Retornar a Évora é rever a planura alentejana em seu esplendor. A esta altura está a verdejar, e sobreiros, oliveiras, chaparros e avinheiras, esparsamente distribuídos, imprimem à paisagem identidade singular. O amarelo das giestas, a escorregar por caminhos precisos, mas não homogêneos, contrasta com o lilás das flores do campo. Há unidade e beleza nesses verdadeiros quadros, que se vão afastando à medida que o carro desliza pela estrada. Sobre as torres de eletricidade, imensos ninhos de cegonhas evidenciam que elas escolheram, não sem razão, o Alentejo para a nidificação.
O recital na Capela do Convento de Nossa Senhora dos Remédios é a lembrança de apresentações anteriores no belo templo. É-me familiar. A Instituição de Ensino Eborae Musica, sob a direção da competentíssima Professora Helena Zuber, organiza incontáveis apresentações diversificadas durante a temporada. O piano em frente ao altar de talha magnífica estimula a interpretação e eleva o espírito, mormente a se considerar o repertório de música portuguesa voluntariamente escolhido. A amiga e ilustre colega Idalete Giga emociona-se com o monumental Estudo V Die Reihe Courante, de Jorge Peixinho. Confessou-me, no regresso a Lisboa, que custou a dormir, pensando na composição interpretada. Escreverá um texto evidenciando impactos causados em alma sensível. Durante a digressão, ou após, quando ecos certamente fluirão, revelarei o texto que surgirá do pensar e do sentir de Idalete.
Qual o motivo dessa crescente atração por Braga? A cada ano, mais se dimensiona a admiração por meu pai, nascido em uma das freguesias de Vila Verde, tão próxima da antiga Bracara Augusta. É que mais e mais as referências levam-me à epopéia de um homem que teve tudo para se apagar no anonimato, mesmo que na maior dignidade, mas soube revestir sua saga com a aura do herói.
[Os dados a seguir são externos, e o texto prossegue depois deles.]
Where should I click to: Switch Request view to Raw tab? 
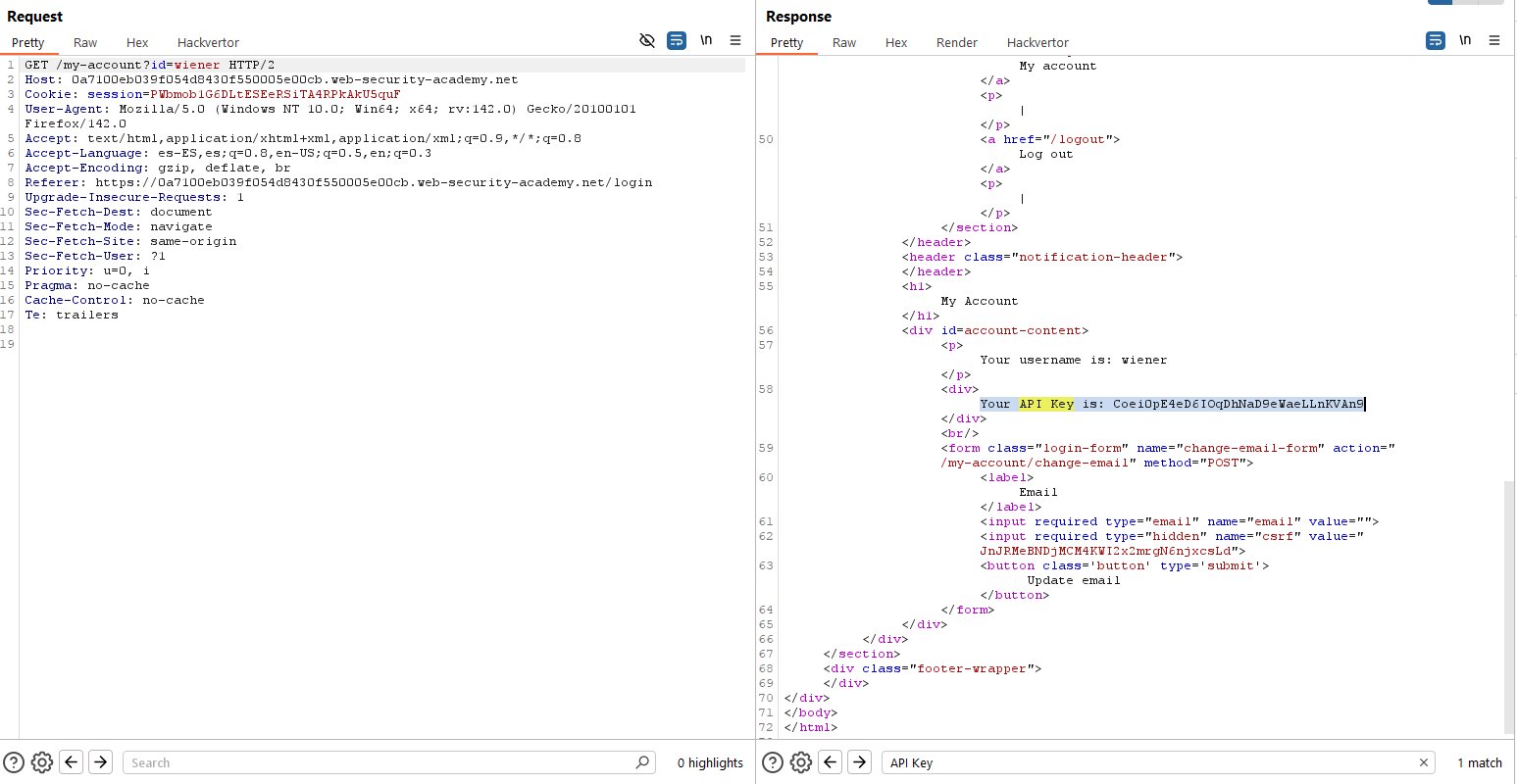[85, 42]
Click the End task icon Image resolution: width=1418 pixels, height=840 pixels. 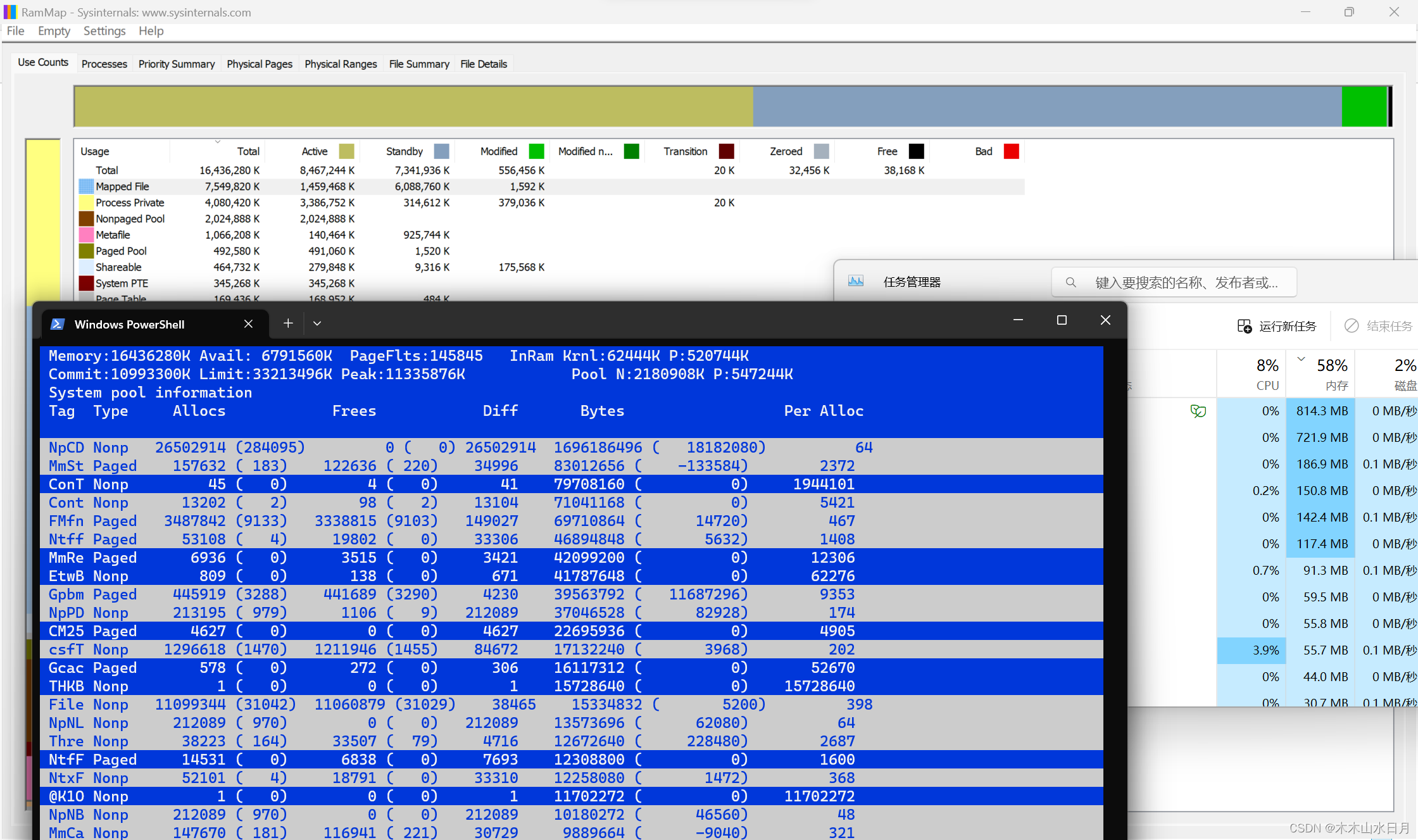[1352, 326]
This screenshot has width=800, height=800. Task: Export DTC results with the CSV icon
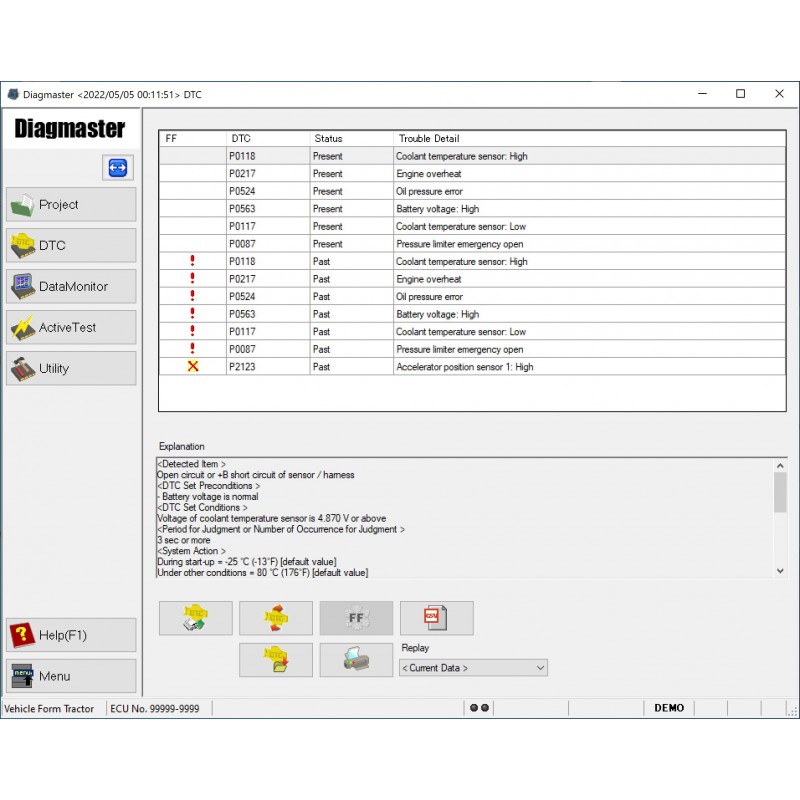click(x=436, y=618)
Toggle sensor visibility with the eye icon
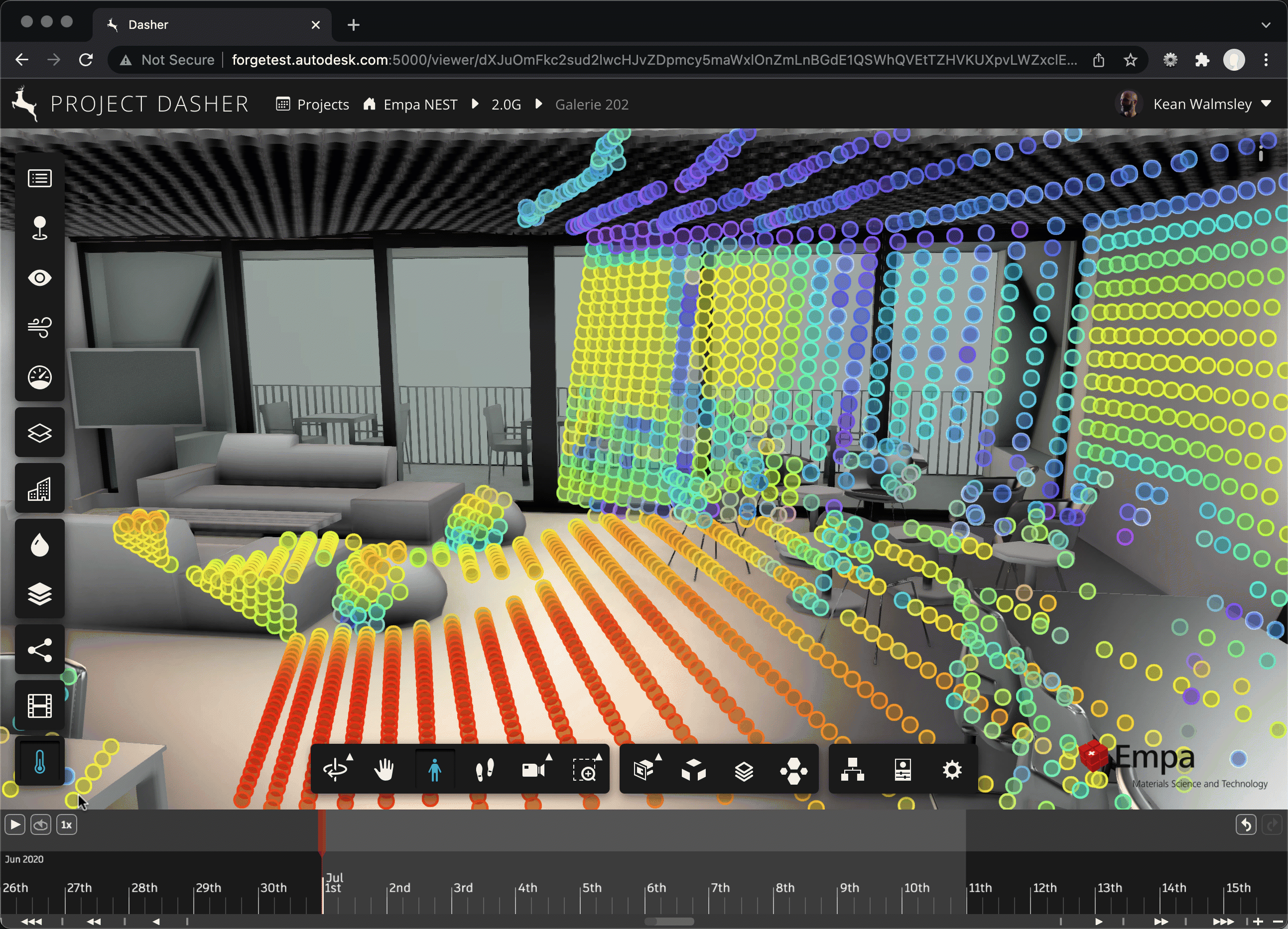This screenshot has width=1288, height=929. click(x=40, y=277)
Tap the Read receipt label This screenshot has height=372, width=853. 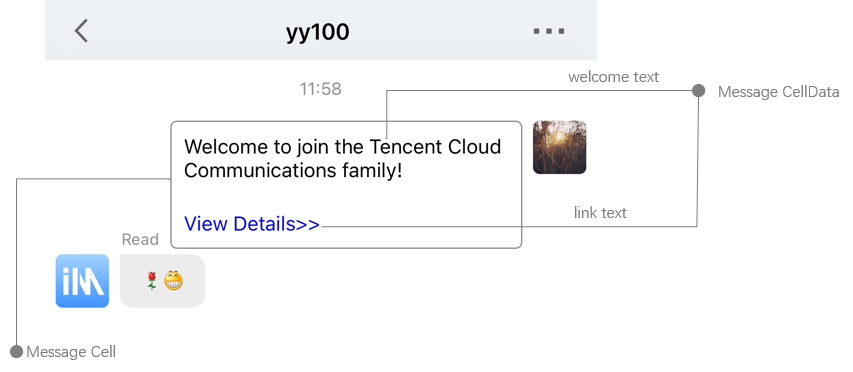pyautogui.click(x=140, y=239)
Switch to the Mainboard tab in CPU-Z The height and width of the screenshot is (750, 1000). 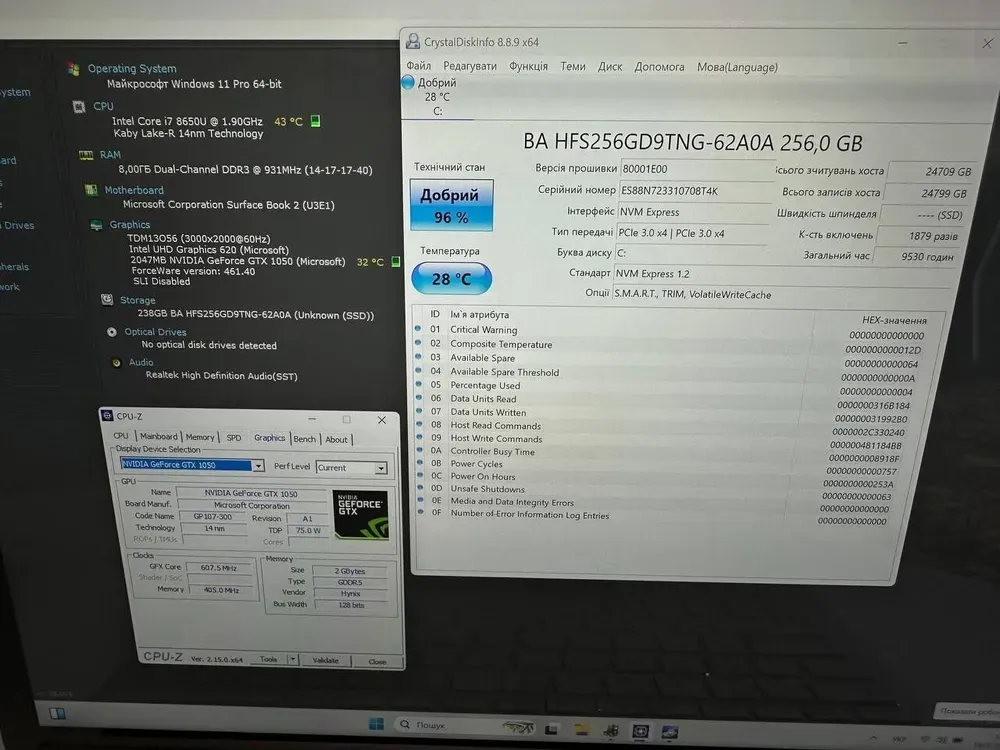click(x=158, y=437)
Braga de amigos eternos: Teotónio, Maria Teresa, Ricardo, Luís, Ana Maria, Tiago, Arminda, José e tantos outros que independeram do tempo, apenas encontraram o momento da história para que o congraçamento se desse. Regina e eu os conhecemos num espaço de nossas vidas, sob o signo daquele herói que deixou Portugal ainda na mocidade e de outros que por cá ficaram, edificando seus futuros no labor amoroso constante.
No plano musical, Elisa Maria Lessa, ilustre professora da Universidade do Minho, apresentou-me manuscritos do compositor e pianista Eurico Thomaz de Lima. Obras que desconhecia e que me fascinaram pela qualidade da escrita. A ela, o mérito do redescobrimento do músico açoriano. Ao intérprete, a certeza de incorporar algumas obras ao seu repertório.
Ter convivido durante horas com o notável Professor de Direito da Universidade do Minho, Dr. António Cândido de Oliveira, apenas consolidou o maravilhamento que foi para mim apresentar o recital no Salão Nobre da Sala dos Congregados da Universidade do Minho. Semanas antes ele estivera com meu irmão Ives, que durante uma semana coordenou um curso de Direito na Universidade.
Uma das características de Braga é o congraçamento. Nas praças e nos cafés, as pessoas confraternizam-se de maneira coloquial. As atitudes de meu grande amigo Teotónio dos Santos lembram muito as que sinto na minha cidade-bairro, Brooklin-Campo Belo. Conhece todos pelo nome e sua amabilidade é proverbial. A diferença está nos ambientes urbanos, pois a limpeza dos espaços históricos e de extraordinária beleza, a cortesia do povo e a segurança nas ruas divergem totalmente daquilo que presenciamos em nossas grandes cidades tropicais. Já me referira a essa segurança que o cidadão tem ao andar pelas ruas na Bélgica. Não é emocionante ver a história de Bracara Augusta amorosamente preservada? Faz bem ao bracarense saber que seus espaços urbanos ainda são respeitados.
Braga, terra que faz parte da minha respiração, pois a cada passo sinto a alma de meu pai a acompanhar-me.
On my recitals in the chapel of the Convent of Nossa Senhora dos Remédios in Évora – a chance to revisit the wide plains of the Alentejo – and in Braga, a city that I feel as part of myself, since it was my father’s birthplace.